NEWS FLASH: High-school journalists are just like real ones! |
Most of the time, when the folks at MTV claim to portray “real” teenagers in their “natural” environs, they’re simultaneously pulling their puppetmaster strings behind the scenes, negotiating overblown opportunities for their subjects that are anything but realistic. This allows the network to have it all: “reality,” in all its faux authentic trappings, plus, for MTV’s own sake, an affected, larger-than-life payoff that seems even more urgent scored to a grandiose emo soundtrack. But with its latest docudrama series, The Paper (MTV, Mondays at 10:30 pm), the cable behemoth has taken something of a risk. The show allows the young Florida journalists on Cypress Bay High’s the Circuit to expose to the world the business of running a student newspaper, thereby chronicling a year’s worth of literary achievements and disappointments. And that’s it. Nobody gets voted off Editorial Island (“Please pack your tape recorder and your red pen and leave immediately!”), or has his or her pitches trashed by an scary-serious panel of media experts (“Your ideas reek of banality”). None of the movers-and-shakers on the Circuit’s masthead wins a cushy fellowship for correctly quoting Marshall McLuhan. No one even gets a free New Yorker subscription.
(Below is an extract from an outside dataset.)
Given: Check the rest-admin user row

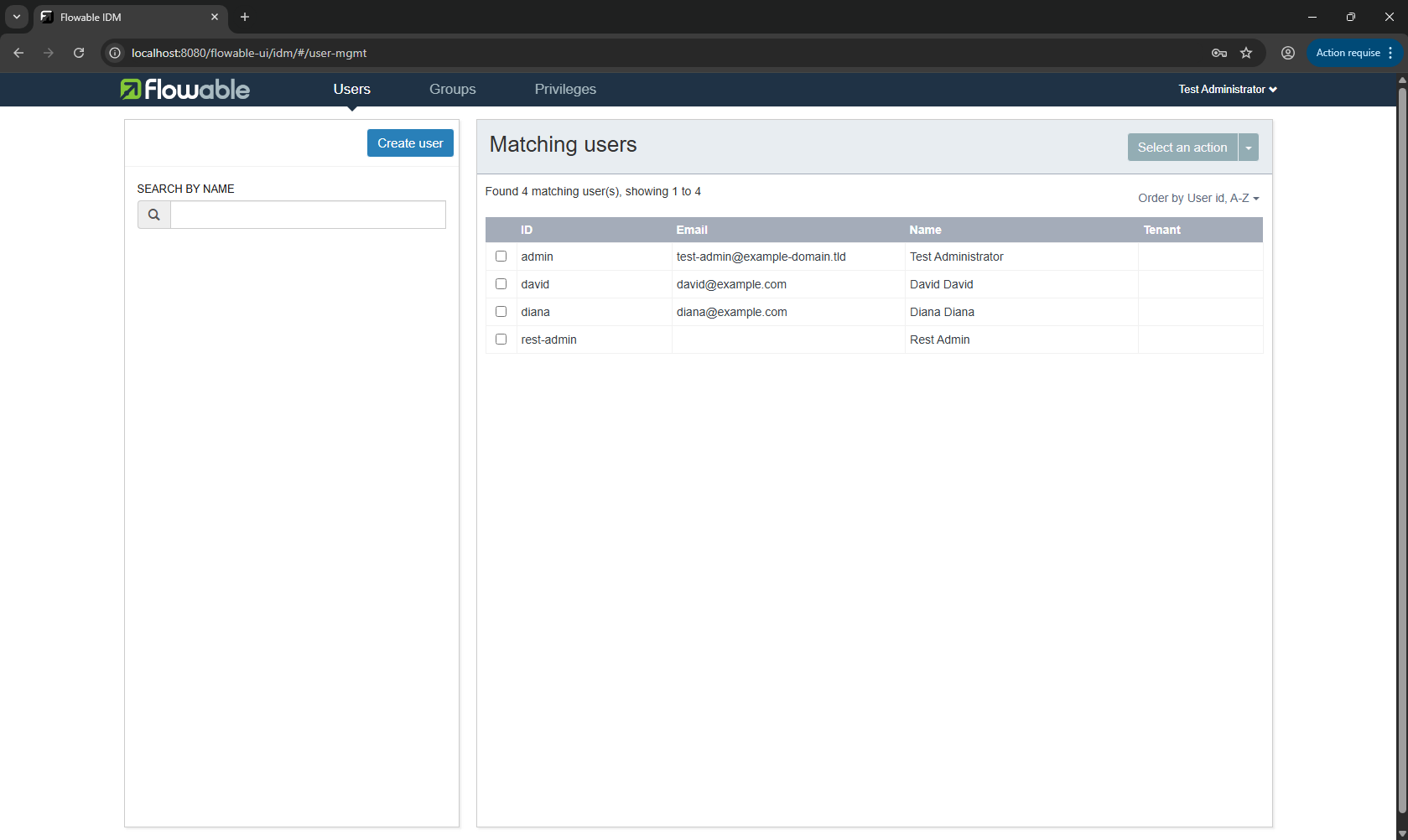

The staff doesn’t require a fancy reward system in order to behave in a cutthroat, competitive, borderline-unhinged manner — because, as it turns out, high-school journalists are just like real ones! The first two episodes of The Paper focus on the ladder climbing and the insider gossip that swirls around an all-important question: who will be the next editor-in-chief? A bunch of people want it, but few of them reveal the desire — no, the need — for the position that current copy editor Amanda does. While the rest of the editors are partying and procrastinating, Amanda is hard at work on her application till 2 am, brainstorming ideas and doling out pithy soundbites about the state of contemporary journalism to her dog. Her meticulousness goes beyond punctuation and grammar: she pre-selects her outfits a week in advance and analyzes the meaning behind each one. (“This says I’m approachable, because I wear T-shirts, just like everyone else.”) The New York Observer’s Matt Haber likened her personality to that of Election’s Tracy Flick, and the comparison couldn’t be more apt.
Amanda has a flair for Broadway sass, though she tries hard to play down her naked ambition and project herself as an egalitarian leader. But her colleagues have agendas of their own. Their unbelievably nasty treatment of her, though likely prompted by the MTV’s producers/overlords, is painful to watch. The night before the newspaper-class adviser, Mrs. Weiss, announces the decision that makes Amanda into the Circuit’s newest chief, one editor darkly threatens to try to “impeach her” if she gets the job. Even her new managing editor, Alex, who seemed like a lovable dork at first, morphs into a backstabbing liar dying to undercut her and win over the incoming freshmen! What would Bill Keller say to that?
Still, for all of their deliciously dramatized newsroom politics, the kids on The Paper are no fools — they’re prenaturally pissed-off and cynical about everything from how grayscale looks on a proof to the semi-permanence of their own editorial control. “Basically, the state of the paper is that we’re screwed,” says a wry Alex, sounding for a moment less like an adolescent hack than someone who may well be defining the future of the industry.